Il cervello del capo è uno strumento materiale funzionante per legami con tutta la classe ed il Partito; le formulazioni che il capo detta come teorico e le norme che prescrive come dirigente pratico, non sono creazioni sue, ma precisazioni di una coscienza i cui materiali appartengono alla classe-partito e sono prodotti di una vastissima esperienza. Non sempre tutti i dati di questa appaiono presenti al capo sotto forma di erudizione meccanica, cosicché noi possiamo realisticamente spiegarci certi fenomeni di intuizione che vengono giudicati di divinazione e che, lungi dal provarci la trascendenza di alcuni individui sulla massa, ci dimostrano meglio il nostro assunto che il capo è lo strumento operatore e non il motore del pensiero e dell’azione comune (...)

I capi e il capo sono quelli e colui che meglio e con maggiore efficacia pensano il pensiero e vogliono la volontà della classe, costruzioni necessarie quanto attive delle premesse che ci danno i fattori storici. Lenin fu un caso eminente, straordinario, di questa funzione, per intensità ed estensione di essa. Per quanto meraviglioso sia il seguire l’opera di quest’uomo all’effetto di intendere la nostra dinamica collettiva della storia, non noi però ammetteremo che la sua presenza condizionasse il processo rivoluzionario alla cui testa lo abbiamo veduto, e tanto meno che la sua scomparsa arresti le classi lavoratrici sul loro cammino.

La organizzazione in partito, che permette alla classe di essere veramente tale e vivere come tale, si presenta come un meccanismo unitario in cui i vari "cervelli" (non solo certamente i cervelli, ma anche altri organi individuali) assolvono compiti diversi a seconda delle attitudini e potenzialità, tutti al servizio di uno scopo e di un interesse che progressivamente si unifica sempre più intimamente "nel tempo e nello spazio" (questa comoda espressione ha un significato empirico e non trascendente).

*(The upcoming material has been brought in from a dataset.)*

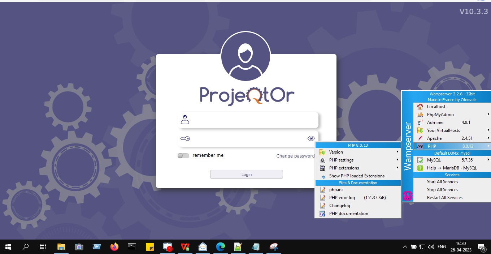Click the PHP settings gear icon
The height and width of the screenshot is (254, 491).
click(322, 160)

Non tutti gli individui hanno dunque lo stesso posto e lo stesso peso nella organizzazione: man mano che questa divisione dei compiti si attua secondo un piano più razionale (e quello che è oggi per il partito-classe sarà domani per la società) è perfettamente escluso che chi si trova più in alto gravi come privilegiato sugli altri. La evoluzione rivoluzionaria nostra non va verso la disintegrazione, ma verso la connessione sempre più scientifica degli individui tra loro.

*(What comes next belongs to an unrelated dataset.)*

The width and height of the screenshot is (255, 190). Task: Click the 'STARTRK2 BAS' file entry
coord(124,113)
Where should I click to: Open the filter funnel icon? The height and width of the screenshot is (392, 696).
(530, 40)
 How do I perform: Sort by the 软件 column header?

Essa è antindividualista in quanto materialista; non crede all’anima o a un contenuto metafisico e trascendente dell’individuo, ma inserisce le funzioni di questo in un quadro collettivo, creando una gerarchia che si svolge nel senso di eliminare sempre più la coercizione e sostituirvi la razionalità tecnica. Il partito è già un esempio di una collettività senza coercizione.

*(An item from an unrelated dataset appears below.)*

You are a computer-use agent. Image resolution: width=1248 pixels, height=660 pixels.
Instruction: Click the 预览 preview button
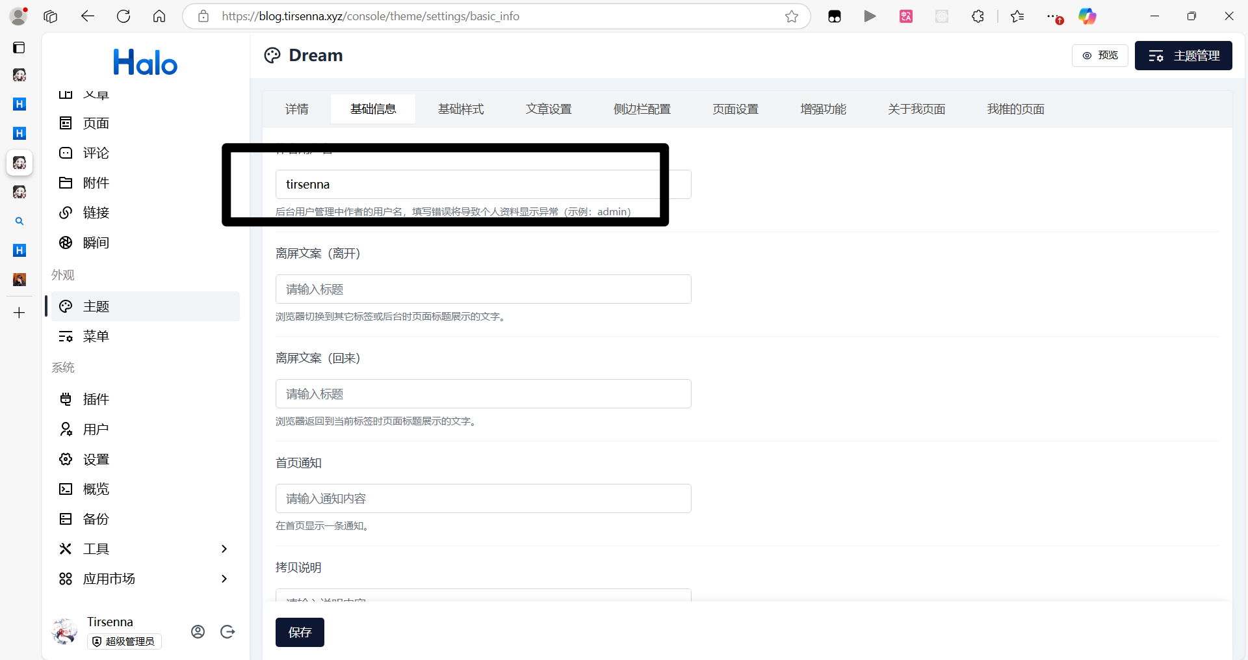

Questi elementi generali della questione mostrano come nessuno meglio di noi è al di là del significato banale dell’egualitarismo e della democrazia "numerica". Se noi non crediamo all’individuo come base sufficiente di attività, che valore può avere per noi una funzione del numero bruto degli individui? Che può significare per noi democrazia o autocrazia? Ieri avevamo una macchina di primissimo ordine (un "campione di eccezionale classe", direbbero gli sportivi) e potevamo metterlo all’apice supremo della piramide gerarchica; oggi questi non v’è, ma il meccanismo può seguitare a funzionare con una gerarchia un poco diversa in cui alla sommità vi sarà un organo collettivo costituito, si intende, da elementi scelti. La questione non si pone a noi con un contenuto giuridico, ma come un problema tecnico non pregiudicato da filosofemi di diritto costituzionale o, peggio, naturale. Non vi è una ragione di principio che nei nostri statuti si scriva "capo" o "comitato di capi"; e da queste premesse parte una soluzione marxista della questione della scelta; scelta che fa, più che tutto, la storia dinamica del movimento e non la banalità di consultazioni elettive. Preferiamo non scrivere nella regola organizzativa la parola "capo", perché non sempre avremo tra le nostre file una individualità della forza di un Marx o di un Lenin. In conclusione, se l’uomo, lo "strumento", di eccezione esiste, il movimento lo utilizza: ma il movimento vive lo stesso quando tale personalità eminente non si trova. La nostra teoria del capo è molto lungi dalle cretinerie con cui le teologie e le politiche ufficiali dimostrano la necessità dei pontefici, dei re, dei "primi cittadini", dei dittatori e dei Duci, povere marionette che si illudono di fare la storia.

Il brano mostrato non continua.